**Collected data entries:**
○ ○ ○
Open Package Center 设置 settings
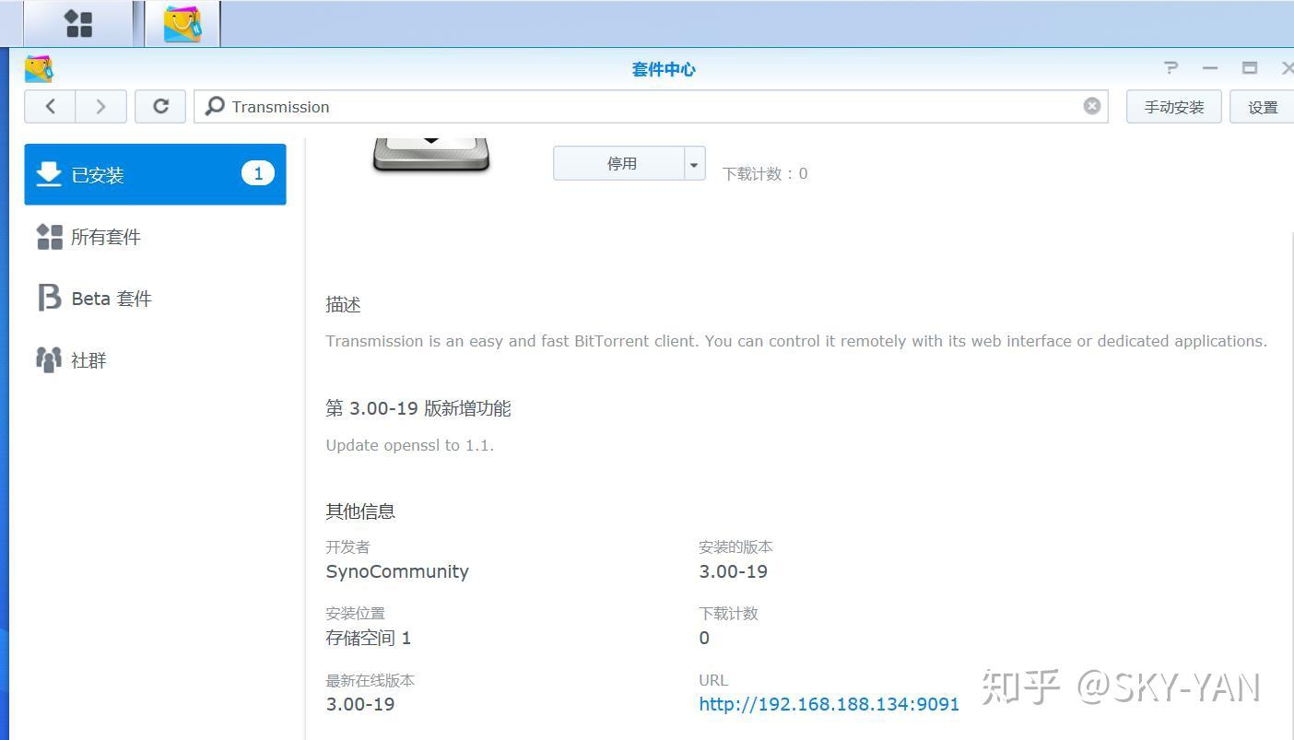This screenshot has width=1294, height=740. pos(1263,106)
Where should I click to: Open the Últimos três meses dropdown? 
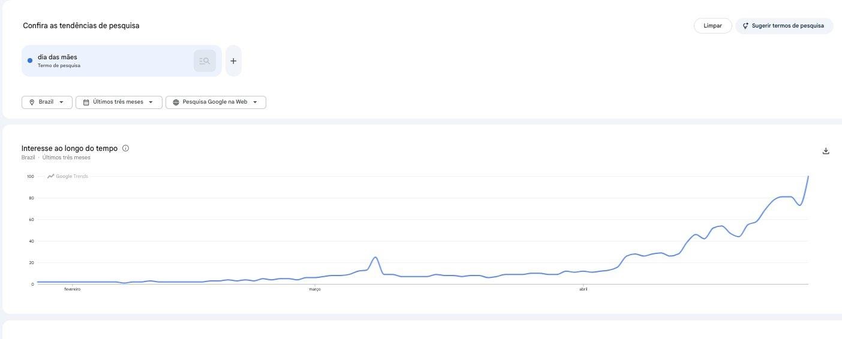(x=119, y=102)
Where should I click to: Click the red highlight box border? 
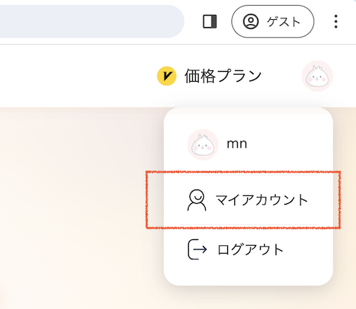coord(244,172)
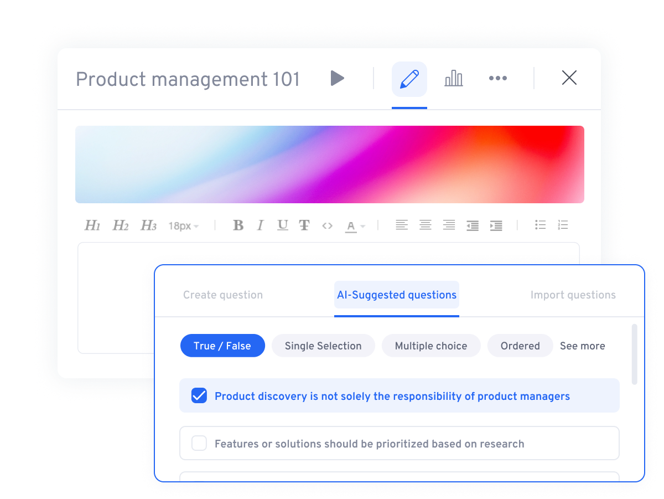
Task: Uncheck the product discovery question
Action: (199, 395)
○ ○ ○
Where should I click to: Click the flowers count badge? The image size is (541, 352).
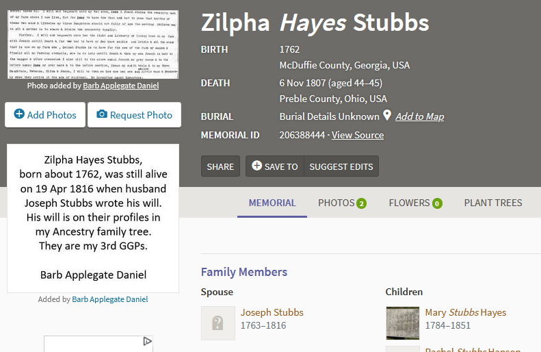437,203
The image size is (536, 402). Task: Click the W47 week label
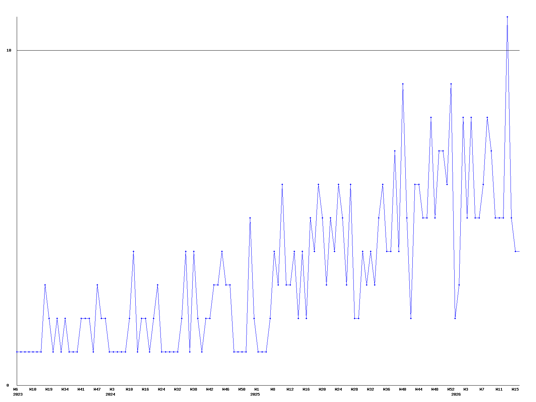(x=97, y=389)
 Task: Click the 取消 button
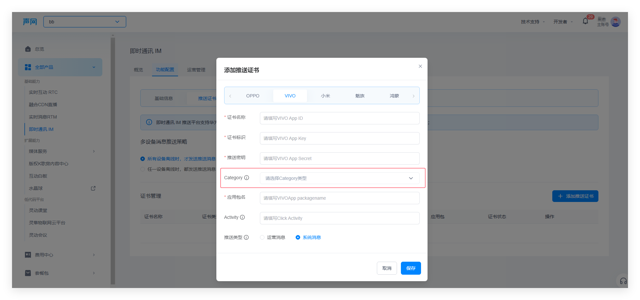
○ ○ ○
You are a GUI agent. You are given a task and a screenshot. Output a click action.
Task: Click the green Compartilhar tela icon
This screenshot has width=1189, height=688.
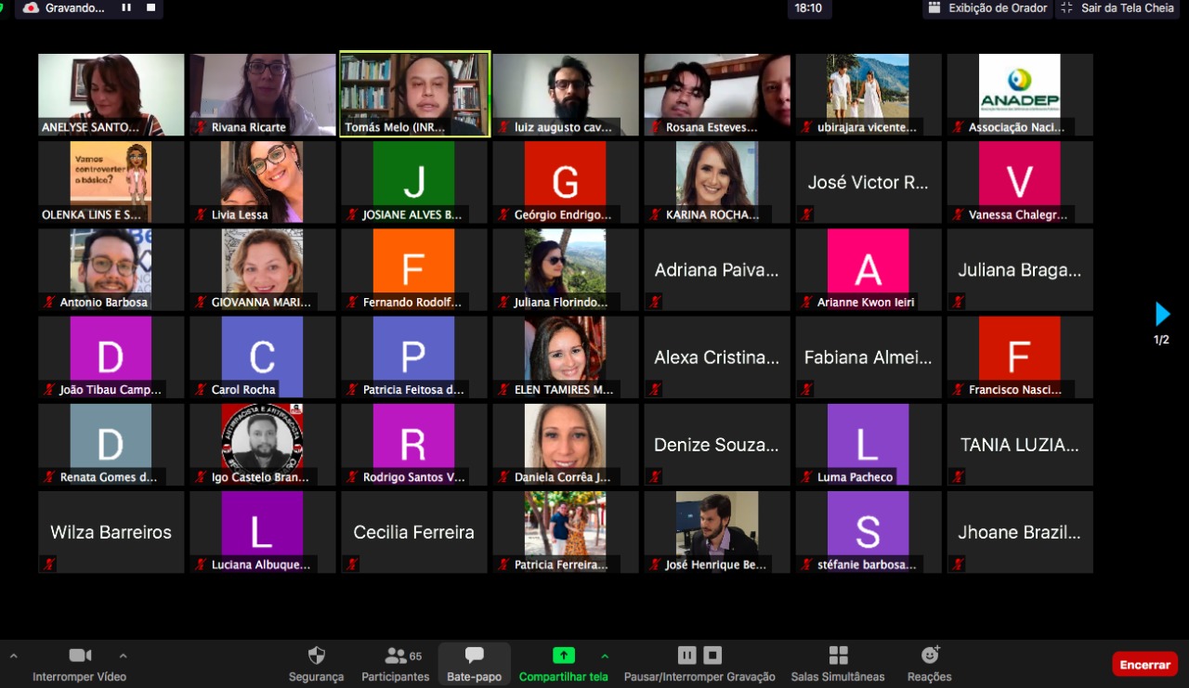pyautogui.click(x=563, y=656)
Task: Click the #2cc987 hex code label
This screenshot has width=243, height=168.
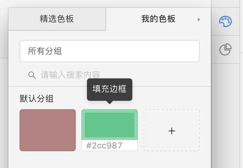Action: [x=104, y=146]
○ ○ ○
**Exercise objective:**
The lines to reproduce run from the one above containing "The image size is (536, 402)." through the one containing "Task: Click the 取消 button". Copy them exactly and leave out all pictures.

**Response to the exercise:**
The image size is (536, 402). Task: Click the W47 week label
(x=97, y=389)
 Task: Click the 取消 button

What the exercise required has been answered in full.